PICRUSt能够根据标记物基因(如16S rRNA)对元基因组进行功能预测[32]。金磊等[33]基于高通量测序技术对山羊盲肠进行预测分析发现，盲肠菌群对山羊营养物质消化代谢影响较大。本试验中，各组之间甲烷产生途径存在明显差异，这与UPGMA聚类树、基于功能基因的PCA结果相似，高饲粮NDF/淀粉比值组的荷斯坦公牛瘤胃甲烷菌的甲烷生成途径多于中、低饲粮NDF/淀粉比值组；而从实测甲烷排放量可知，高饲粮NDF/淀粉比值组的甲烷排放量是中、低粮NDF/淀粉比值甲烷排放量之和的1.25倍。这说明瘤胃古菌多样性提高是甲烷排放量大幅提高的主要诱导因素。

3.4 饲粮NDF/淀粉比值对荷斯坦公牛反刍兽甲烷短杆菌数量的影响

高通量测序技术主要基于OTUs进行结果分析，但序列数并不能完全反映所代表细菌相对丰度[34]。研究表明，高通量测序技术可能会高估或低估一些微生物类群的丰度或多样性(如死的生物也被检测到)[35]。一项研究指出，实时定量PCR能够准确检测绵羊瘤胃未知细菌的种群大小及分布情况[36]。因此，实时定量PCR技术可能是检测古菌种数量的重要途径。

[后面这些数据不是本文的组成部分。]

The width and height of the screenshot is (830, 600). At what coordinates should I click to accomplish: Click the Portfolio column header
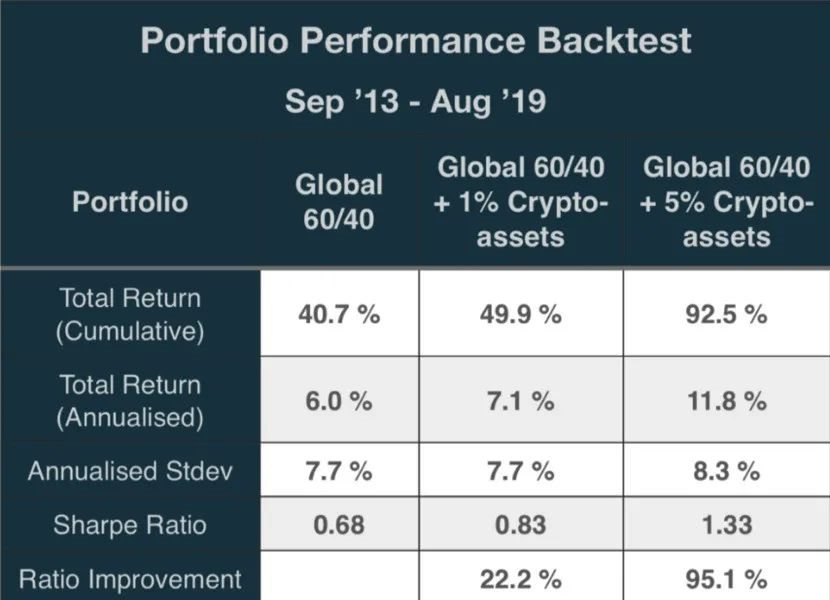coord(130,202)
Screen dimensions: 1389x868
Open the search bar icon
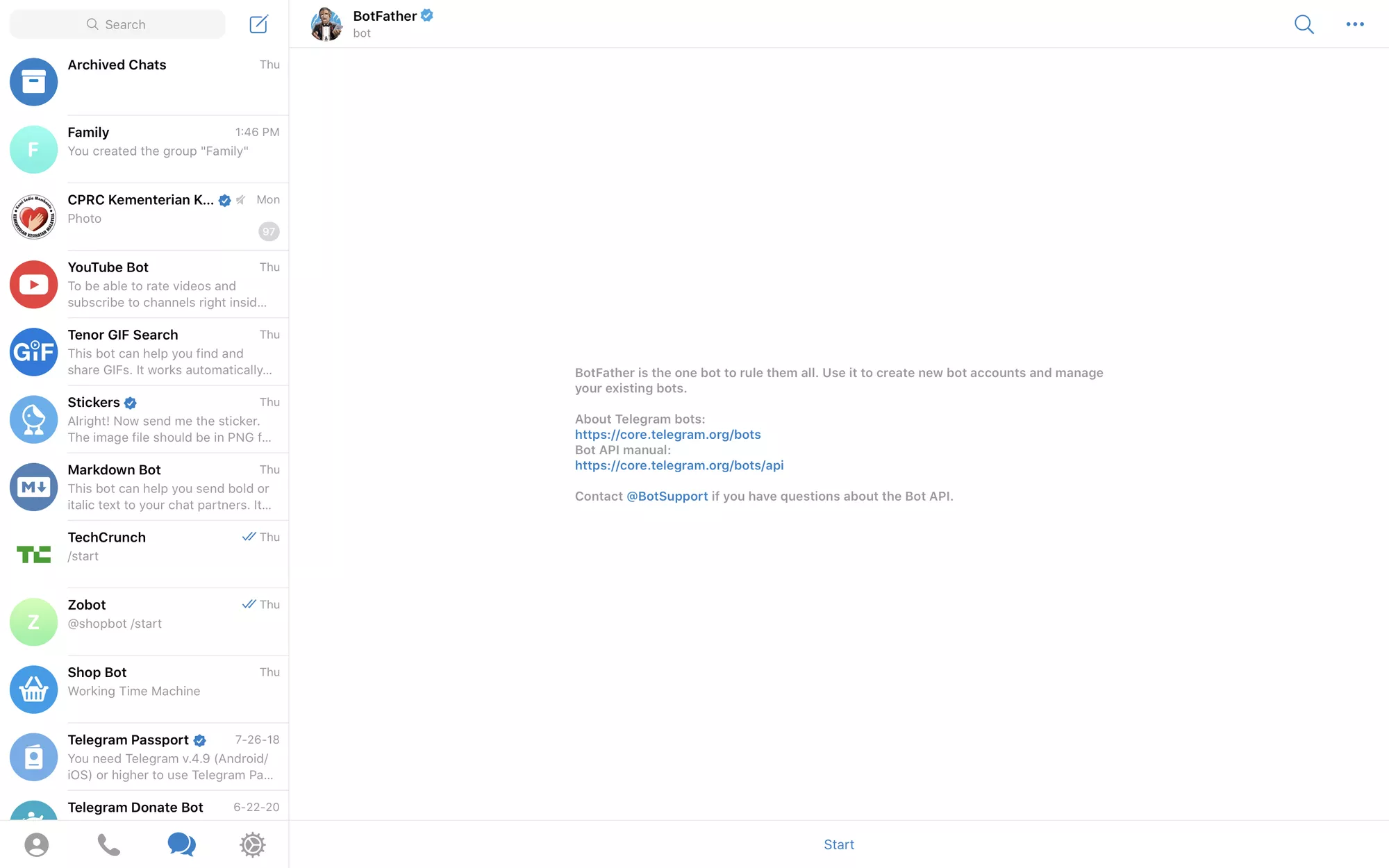click(1304, 24)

相对定量PCR是将待测靶基因片段和内参基因片段同时扩增，就两者Ct值之差进行测量[18]。陈小连[37]对3种瘤胃优势纤维菌绝对定量与相对定量的比较发现，2种方法都能准确测定瘤胃微生物数量。反刍兽甲烷短杆菌属于甲烷短杆菌属，能够从奶牛、公牛、鹿[38-39]瘤胃中分离得到。甲烷短杆菌属属于甲烷杆菌科，是氢营养型甲烷菌[40]，对甲烷产生贡献率较大[41]，且在荷斯坦公牛瘤胃古菌中为优势甲烷菌。因此，本试验采用绝对定量方法对反刍兽甲烷短杆菌数量进行检测。从绝对定量分析结果发现，各组之间反刍兽甲烷短杆菌数量有极显著差异。这说明饲粮NDF/淀粉比值对种水平甲烷短杆菌具有显著影响。杨硕[7]研究表明，采食高纤维含量牧草的绒山羊瘤胃以乙酸发酵为主，从而生成大量的H2，导致以此为生长底物的甲烷菌大量繁殖，且瘤胃产甲烷菌数量随纤维降解菌的升高而增多。本试验中，低饲粮NDF/淀粉比值组荷斯坦公牛瘤胃反刍兽甲烷短杆菌数量显著低于其他2组，说明低NDF/淀粉比值的饲粮改变了荷斯坦公牛瘤胃发酵模式，瘤胃丙酸利用菌与产甲烷菌竞争H2产生丙酸，减少了产甲烷菌可利用底物，导致反刍动物甲烷菌株受到抑制。

4 结 论

降低饲粮NDF/淀粉比值能够减少甲烷排放量，降低瘤胃古菌丰富度指数，降低甲烷短杆菌属相对丰度和反刍兽甲烷短杆菌数量，并减少了荷斯坦公牛瘤胃甲烷菌生成甲烷途径。